Publié par les Éditions des Plaines, il existe maintenant la version française d’un manuel d’histoire taillé sur mesure pour refléter le programme d’études de la 11e année en sciences humaines. Le livre a été développé par l’éditeur conjointement avec le ministère de l’Éducation du Manitoba et le Bureau de l’éducation française. Dans Façonner le Canada, il n’est plus question de « rébellion » des Métis à la Rivière-Rouge en 1869 ou au Nord-Ouest en 1885, mais de « résistance ». Pour réviser les parties qui concernent plus spécifiquement « l’histoire francophone », les responsables du projet ont retenu les services de l’historien Jean-Marie Taillefer, qui ne tarit pas d’éloges sur le nouveau manuel.

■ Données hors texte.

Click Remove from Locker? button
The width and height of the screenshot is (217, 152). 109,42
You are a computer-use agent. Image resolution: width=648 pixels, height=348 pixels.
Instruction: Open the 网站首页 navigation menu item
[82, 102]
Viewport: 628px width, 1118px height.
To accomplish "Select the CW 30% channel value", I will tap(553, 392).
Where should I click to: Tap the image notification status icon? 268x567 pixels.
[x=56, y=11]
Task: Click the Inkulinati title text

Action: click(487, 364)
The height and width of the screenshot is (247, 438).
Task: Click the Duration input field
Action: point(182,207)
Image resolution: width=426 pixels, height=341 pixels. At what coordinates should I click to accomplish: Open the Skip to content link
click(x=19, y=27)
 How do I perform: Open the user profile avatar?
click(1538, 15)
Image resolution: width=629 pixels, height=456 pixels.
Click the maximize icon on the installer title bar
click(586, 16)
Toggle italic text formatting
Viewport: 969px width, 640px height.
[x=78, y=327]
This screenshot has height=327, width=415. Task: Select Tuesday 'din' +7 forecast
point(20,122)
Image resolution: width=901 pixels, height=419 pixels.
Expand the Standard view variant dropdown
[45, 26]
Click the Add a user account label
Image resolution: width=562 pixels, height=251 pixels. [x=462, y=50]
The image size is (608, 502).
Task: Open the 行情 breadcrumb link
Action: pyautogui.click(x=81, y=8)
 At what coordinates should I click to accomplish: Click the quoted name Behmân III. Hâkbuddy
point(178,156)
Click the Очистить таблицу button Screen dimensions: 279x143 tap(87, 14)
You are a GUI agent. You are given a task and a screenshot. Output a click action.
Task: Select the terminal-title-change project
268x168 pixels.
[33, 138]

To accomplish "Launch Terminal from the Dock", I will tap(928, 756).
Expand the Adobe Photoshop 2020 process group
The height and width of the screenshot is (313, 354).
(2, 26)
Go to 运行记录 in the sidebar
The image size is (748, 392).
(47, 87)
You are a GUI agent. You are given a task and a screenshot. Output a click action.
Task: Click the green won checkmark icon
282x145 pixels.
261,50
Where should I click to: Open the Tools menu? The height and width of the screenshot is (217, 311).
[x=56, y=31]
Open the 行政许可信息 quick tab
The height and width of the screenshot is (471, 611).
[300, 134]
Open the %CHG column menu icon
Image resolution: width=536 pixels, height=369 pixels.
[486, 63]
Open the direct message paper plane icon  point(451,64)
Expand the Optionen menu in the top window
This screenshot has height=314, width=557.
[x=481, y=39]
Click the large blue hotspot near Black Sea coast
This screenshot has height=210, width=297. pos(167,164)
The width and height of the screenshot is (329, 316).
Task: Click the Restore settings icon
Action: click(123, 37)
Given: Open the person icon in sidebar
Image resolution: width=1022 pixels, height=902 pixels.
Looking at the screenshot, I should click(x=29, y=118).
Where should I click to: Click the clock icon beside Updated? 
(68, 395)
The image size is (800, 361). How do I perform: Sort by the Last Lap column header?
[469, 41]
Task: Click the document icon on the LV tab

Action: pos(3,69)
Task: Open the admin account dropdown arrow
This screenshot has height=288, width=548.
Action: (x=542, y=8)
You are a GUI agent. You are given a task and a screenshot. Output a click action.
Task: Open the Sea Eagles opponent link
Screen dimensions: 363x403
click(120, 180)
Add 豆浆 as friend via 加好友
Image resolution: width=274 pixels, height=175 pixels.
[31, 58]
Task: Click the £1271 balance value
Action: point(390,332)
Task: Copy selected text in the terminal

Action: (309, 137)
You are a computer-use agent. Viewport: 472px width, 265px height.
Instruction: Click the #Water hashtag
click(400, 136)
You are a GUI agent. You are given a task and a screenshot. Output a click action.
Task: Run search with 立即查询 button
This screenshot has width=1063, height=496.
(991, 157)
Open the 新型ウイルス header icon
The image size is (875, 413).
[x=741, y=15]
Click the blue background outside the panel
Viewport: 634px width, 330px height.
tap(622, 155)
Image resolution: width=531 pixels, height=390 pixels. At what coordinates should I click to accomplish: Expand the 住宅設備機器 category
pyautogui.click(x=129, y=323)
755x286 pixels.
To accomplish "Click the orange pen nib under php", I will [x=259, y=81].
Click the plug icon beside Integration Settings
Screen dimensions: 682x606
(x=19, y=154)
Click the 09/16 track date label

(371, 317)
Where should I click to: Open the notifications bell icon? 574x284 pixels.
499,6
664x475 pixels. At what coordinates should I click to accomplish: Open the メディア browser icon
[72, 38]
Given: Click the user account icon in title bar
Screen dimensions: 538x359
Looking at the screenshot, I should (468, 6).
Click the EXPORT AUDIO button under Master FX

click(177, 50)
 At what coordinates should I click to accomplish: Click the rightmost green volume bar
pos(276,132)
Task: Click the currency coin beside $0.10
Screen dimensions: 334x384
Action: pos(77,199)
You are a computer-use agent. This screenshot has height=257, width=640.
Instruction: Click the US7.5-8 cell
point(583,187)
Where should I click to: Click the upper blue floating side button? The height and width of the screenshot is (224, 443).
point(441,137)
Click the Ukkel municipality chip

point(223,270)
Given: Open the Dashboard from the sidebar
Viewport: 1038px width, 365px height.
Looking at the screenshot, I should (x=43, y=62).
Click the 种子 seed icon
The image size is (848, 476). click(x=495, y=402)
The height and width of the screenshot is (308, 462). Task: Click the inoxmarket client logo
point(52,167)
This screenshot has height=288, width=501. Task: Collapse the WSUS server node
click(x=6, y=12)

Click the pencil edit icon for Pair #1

« Façonner le Canada respecte les idées de Peter Seixas, de l’Université de la Colombie-Britannique. Les élèves doivent envisager les évènements sous différentes perspectives, pour leur faire comprendre que l’histoire, on peut la voir de plusieurs façons. Les questions soumises aux élèves sont pensées de façon à ce qu’ils puissent établir des liens avec le présent. Si l’histoire présent. Si l’histoire enseignée n’est pas reliée au présent, elle n’a aucune utilité.
« Façonner le Canada accorde aussi bien moins de place à la Nouvelle-France. C’était vraiment important de rééquilibrer le programme pour mettre l’accent sur le Canada contemporain. C’était tout aussi important de donner une juste place aux Autochtones. C’est une des premières fois que les Autochtones et les Métis reçoivent ce traitement dans un manuel d’histoire. Ils sont omniprésents à travers le livre. Et puis, on ne parle pas juste des Autochtones, mais les Autochtones parlent aussi d’eux-mêmes. Le rôle des femmes est aussi très valorisé. »
Sur les 114 écoles manitobaines qui participèrent au concours pour nommer le troisième lundi de février férié, instauré en 2008, 11 proposèrent d’honorer la mémoire de Louis Riel. Ainsi naquit la « Journée Louis Riel Day ». Le traître est dorénavant consacré Père du Manitoba. Une chaleureuse pensée devrait aussi être à l’ordre du jour le troisième lundi de février pour saluer les historiens qui refusent de se mettre au service d’une idéologie dominante et qui s’efforcent de faire ressortir l’esprit d’une époque pour donner à réfléchir à leurs contemporains.